Wednesday, October 07, 2009


hurricane katrina and the country of syria will always be linked in my mind. i left for my visit to syria in early september 2005, about 10 days after katrina hit new orleans. when i left that city was still very much dominating the news. throughout my travels in syria and lebanon, i was asked repeatedly about the hurricane, whether my family was safe, et cetera by the people i met. a few weeks ago, i was looking through a pile of stuff and found the notebook i carried with me on that trip. one page had a crude drawing of the united states that i must have used to show some syrian just how far away my home was from new orleans. the drawing had a dot for new orleans and an arrow for philadelphia, with a big spiral centered over the new orleans dot. i also remember returning to damascus at the end of my trip and hanging around with john, an american from new orleans. john had been traveling around the world for more than a year, but was being called home by his parents to help them salvage their house.

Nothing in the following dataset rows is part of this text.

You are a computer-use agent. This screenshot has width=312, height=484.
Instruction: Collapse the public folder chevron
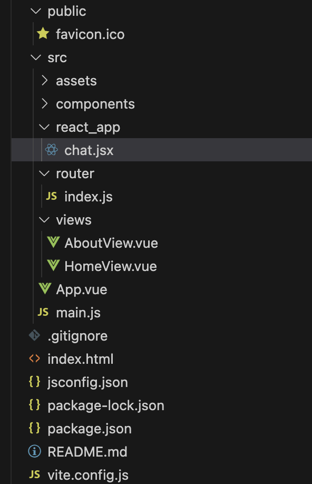click(x=36, y=11)
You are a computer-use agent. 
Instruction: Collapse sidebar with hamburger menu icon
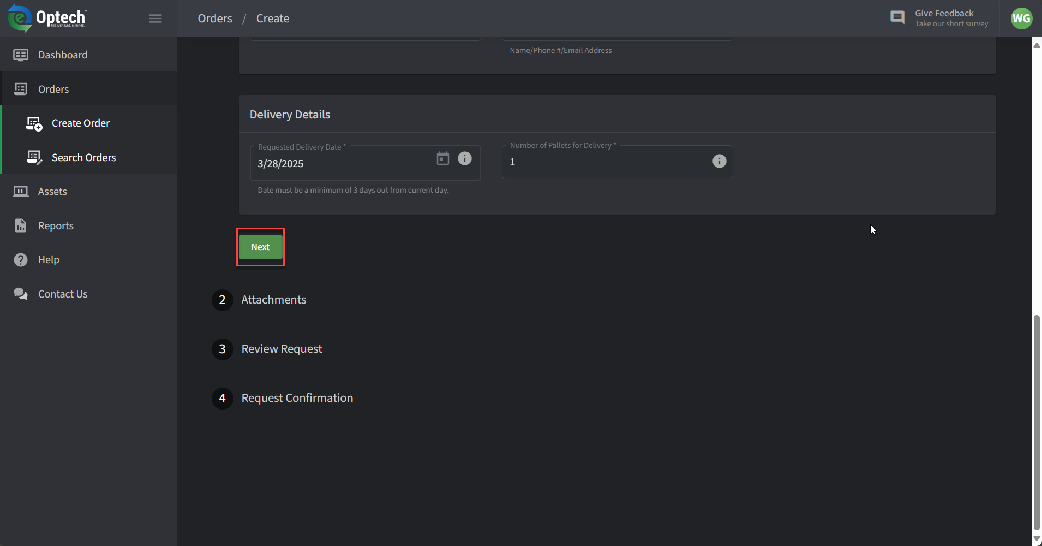point(155,19)
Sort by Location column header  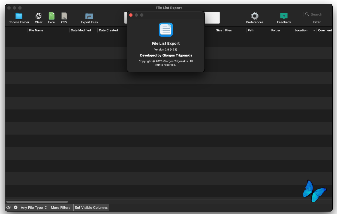click(x=301, y=30)
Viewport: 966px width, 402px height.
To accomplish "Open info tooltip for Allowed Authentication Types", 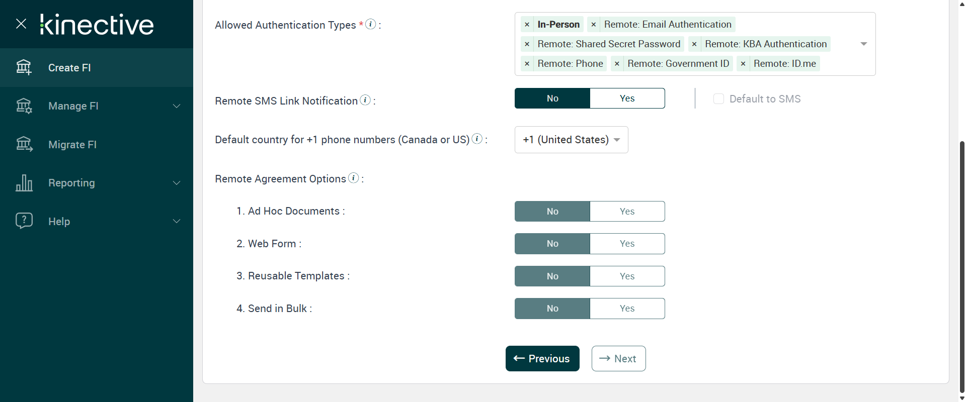I will point(371,24).
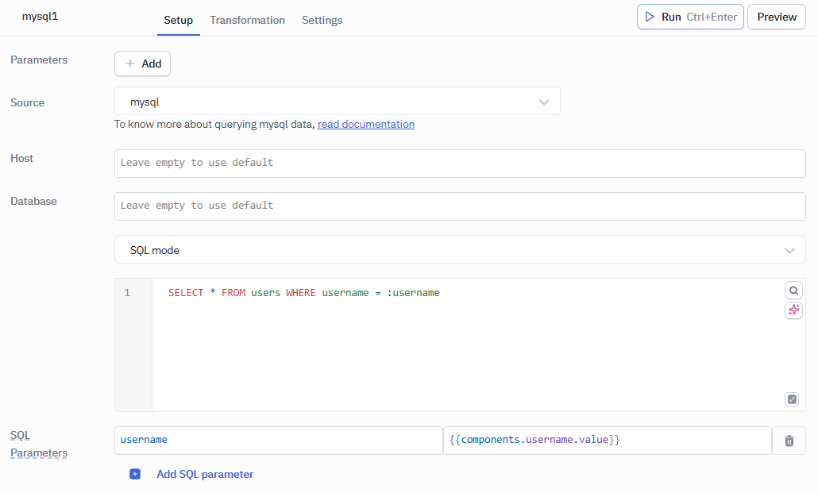Viewport: 818px width, 493px height.
Task: Click the Preview button
Action: pyautogui.click(x=776, y=16)
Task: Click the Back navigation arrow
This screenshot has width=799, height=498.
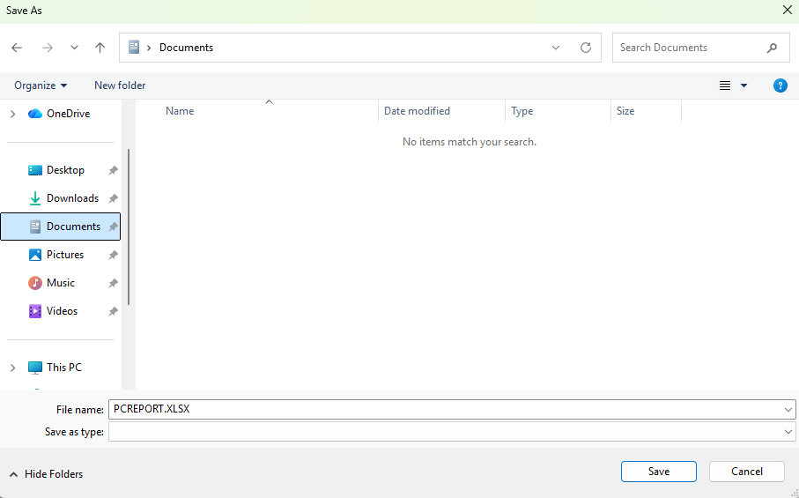Action: pos(17,48)
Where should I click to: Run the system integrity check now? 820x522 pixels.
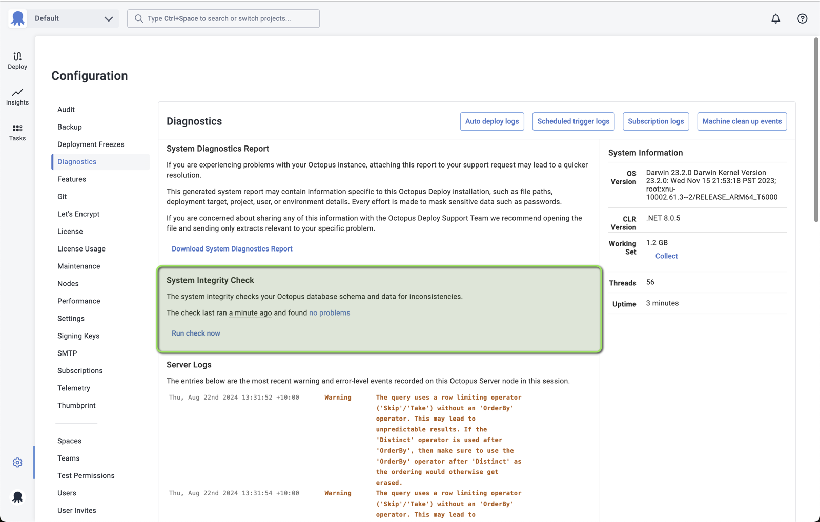(x=196, y=333)
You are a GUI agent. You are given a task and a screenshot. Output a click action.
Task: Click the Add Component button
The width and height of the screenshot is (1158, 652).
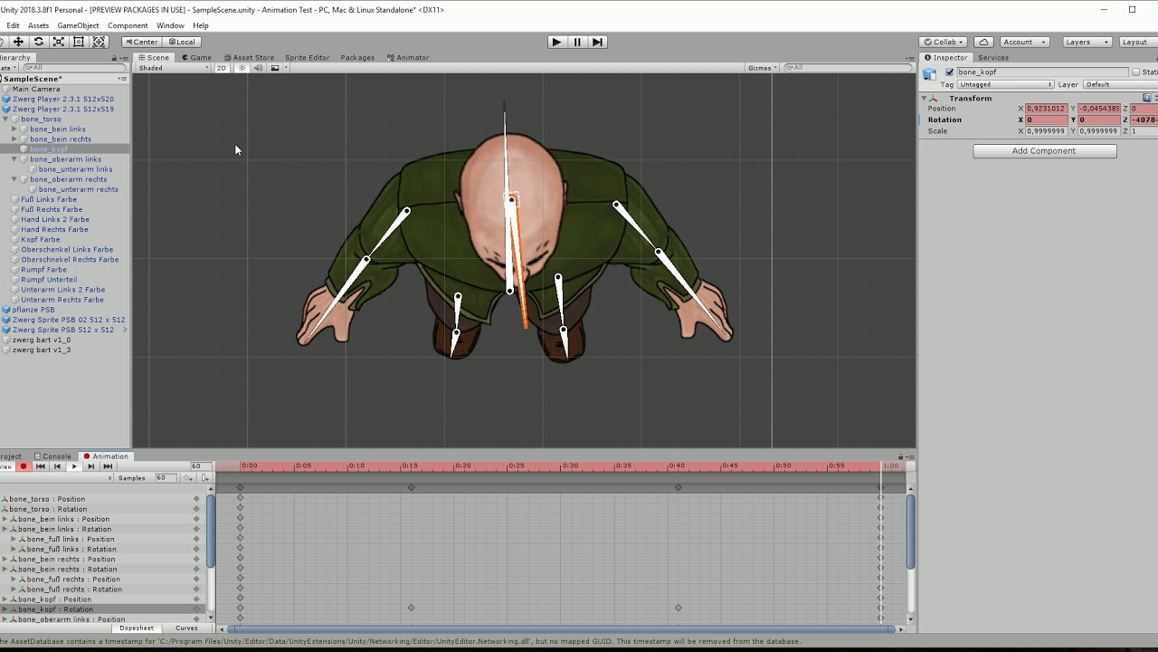(x=1044, y=150)
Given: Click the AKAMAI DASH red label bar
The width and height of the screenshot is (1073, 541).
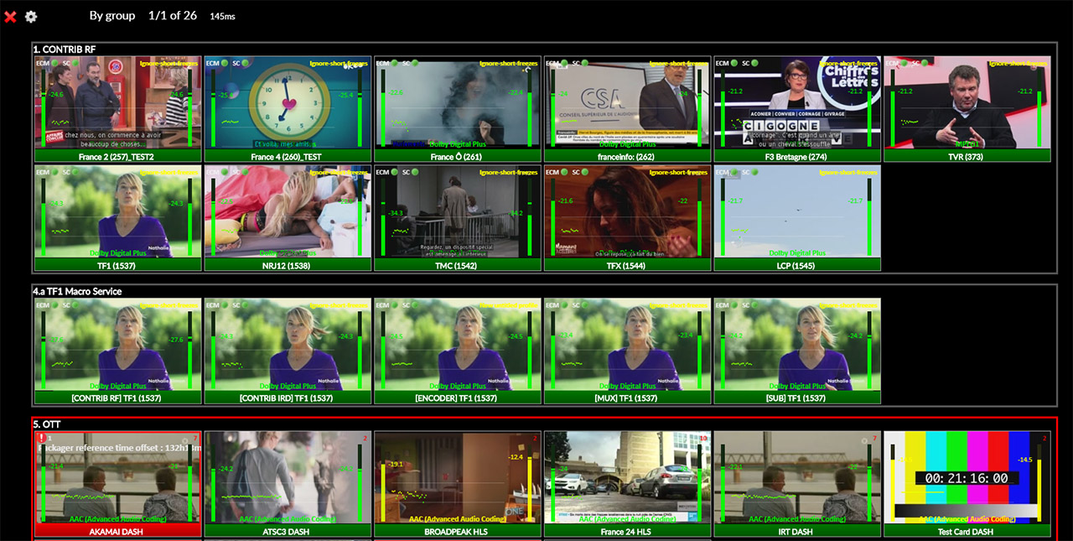Looking at the screenshot, I should (117, 531).
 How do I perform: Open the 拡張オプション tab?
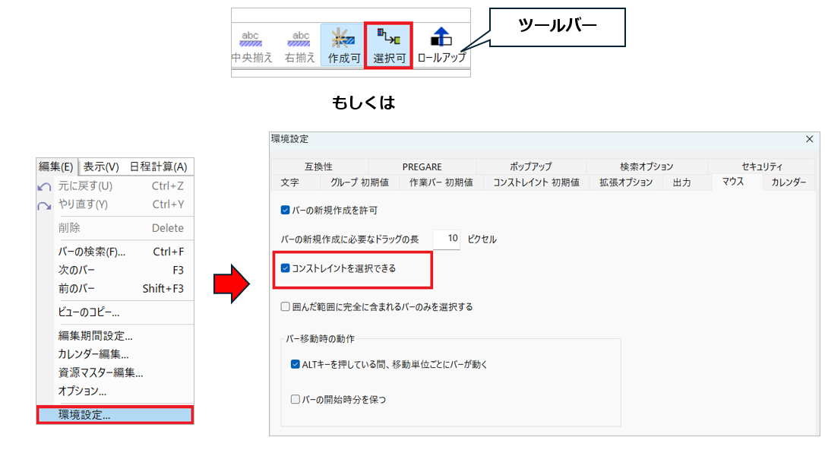pyautogui.click(x=625, y=182)
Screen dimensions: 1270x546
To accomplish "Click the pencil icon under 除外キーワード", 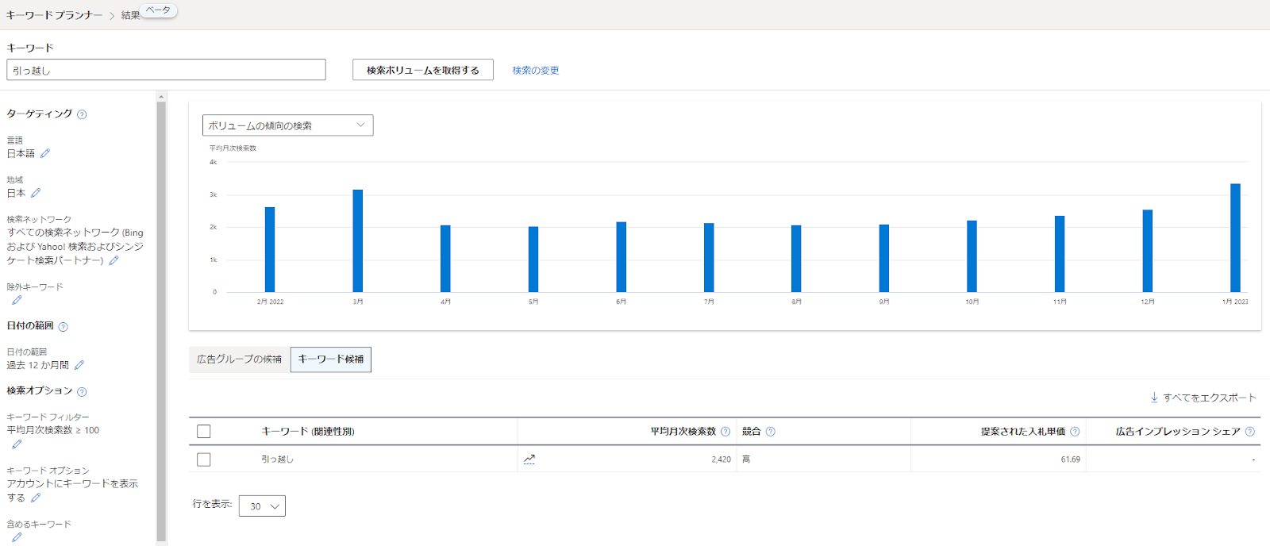I will pos(17,300).
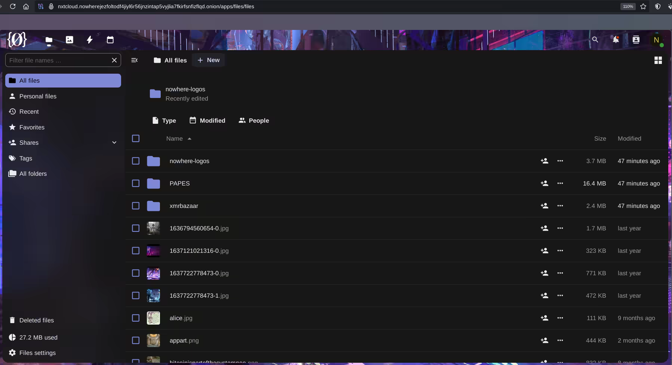Click the Filter file names field
Viewport: 672px width, 365px height.
click(58, 60)
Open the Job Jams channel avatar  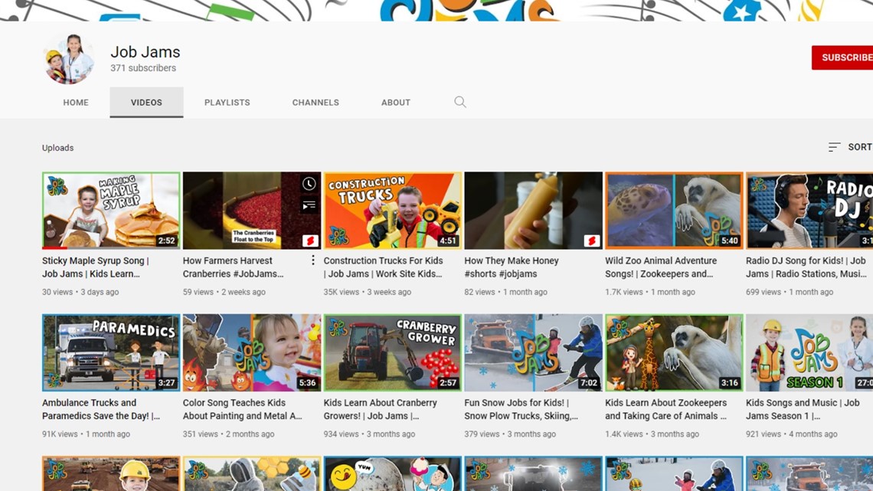pyautogui.click(x=68, y=57)
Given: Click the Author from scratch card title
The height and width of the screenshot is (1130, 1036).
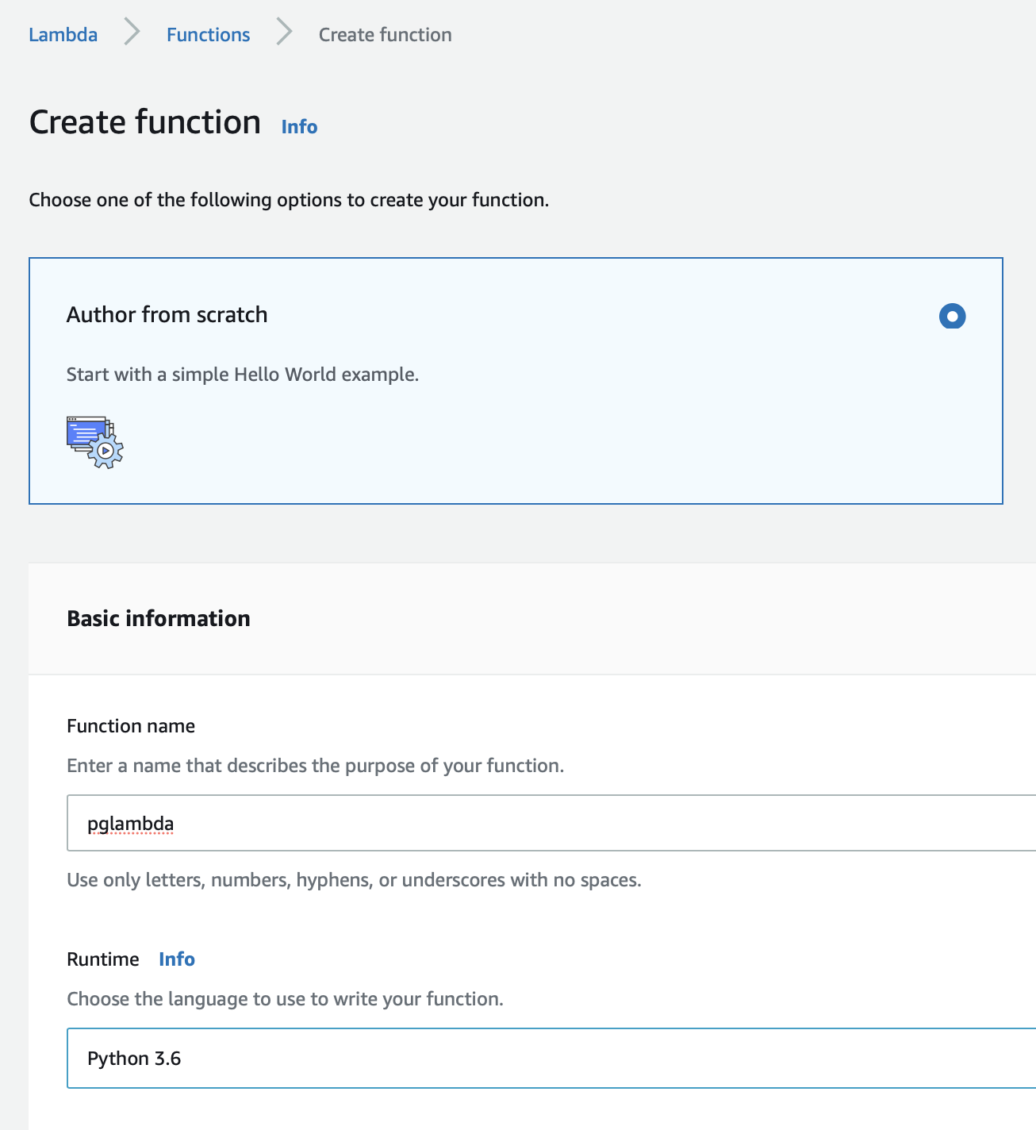Looking at the screenshot, I should [x=167, y=315].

but while syria and katrina go together for me, i didn't think they did for anyone else. then i read zeitoun, the true story of a syrian immigrant and his family who lived in NOLA and what happened to them when the storm came, tracing the breakdown of society that follows the storm and the crazy kafkaesque traps faced by arabs in post-911 america. it's one of those nonfiction books that reads like a novel and is a real page turner. i highly recommend it.